Speaking about his actual arrest, Grapel said he woke up in his hotel room one night to find that about 30 men in civilian clothes had barged in.
“They asked for my nationality and I said American-Israeli,” he said. “They said, ‘Come with us.’ I thought it was about a police report I filed (about a dispute over a bill) and then I quickly found out, when they put on the handcuffs, that this wasn’t the issue.”
“They took me downstairs, I saw an unmarked van, and then I was blindfolded, put in the van and taken to the prosecutor’s office where the interrogations began,” he added.
He said he had not been tortured while in prison and that he was only placed in solitary confinement.
When asked whether he is upset that Israel had to release 25 prisoners for him, Grapel answered, “I understand that Egypt needed something to show their people and when they realized they made a mistake the only thing they could do was release people. I don’t think they cared about [these prisoners] themselves, but they wanted to show their people that they released [Egyptians] from the Israeli regime.”
The deal Israel signed to free Grapel was criticized by some, who said the deal made Israel appear weak since it was surrendering to Egyptian demands.
One of those critics was Meir Indor, Head of the Almagor Terror Victims’ organization.
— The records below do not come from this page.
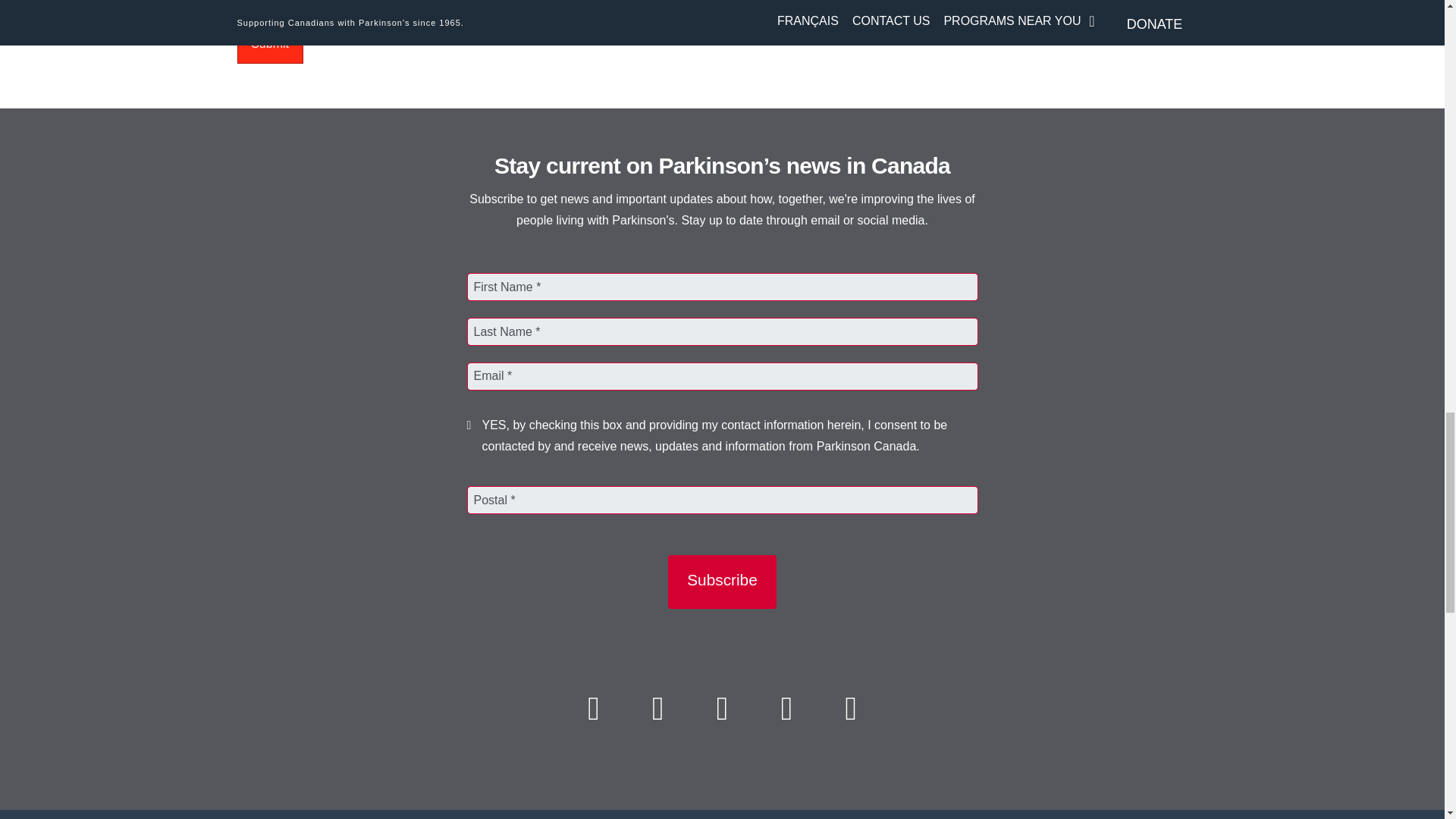
Facebook (593, 708)
LinkedIn (721, 708)
Submit (268, 45)
Twitter (657, 708)
YouTube (785, 708)
Instagram (851, 708)
Given the description of an element on the screen output the (x, y) to click on. 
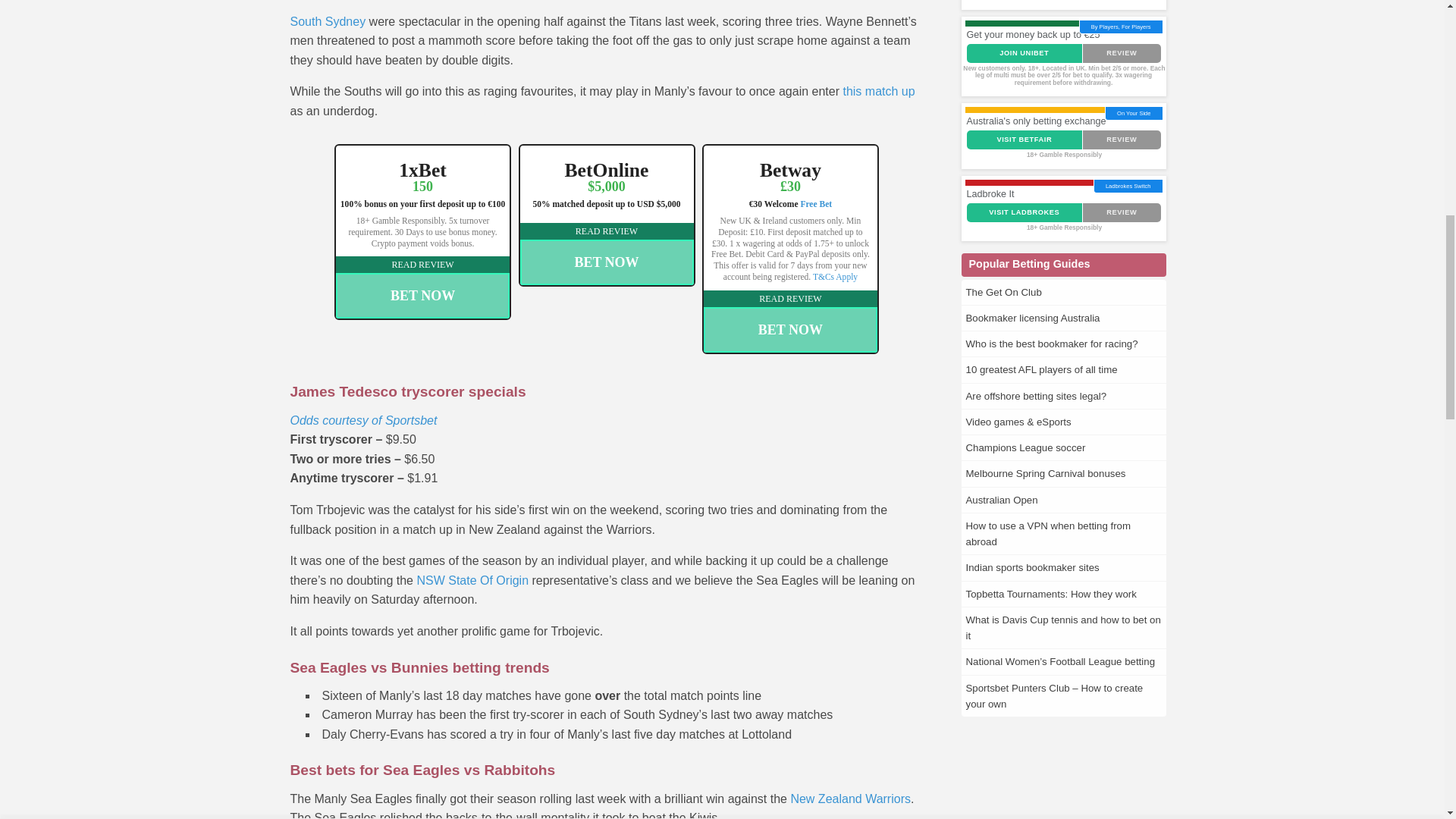
South Sydney (327, 21)
READ REVIEW (606, 230)
this match up (878, 91)
BET NOW (422, 295)
Free Bet (815, 203)
READ REVIEW (422, 264)
BET NOW (606, 262)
“The Egyptian government, no matter how they try to paint it, kidnapped a citizen, accused him of spying and then got off that idea,” Indor said. “But they’re saying, ‘Before you get him back, you’ll pay us with security prisoners. This is a bad sign for the future, because other countries are standing in line...By Israel surrendering in the Grapel affair, it is signaling that the kidnapping method pays off.”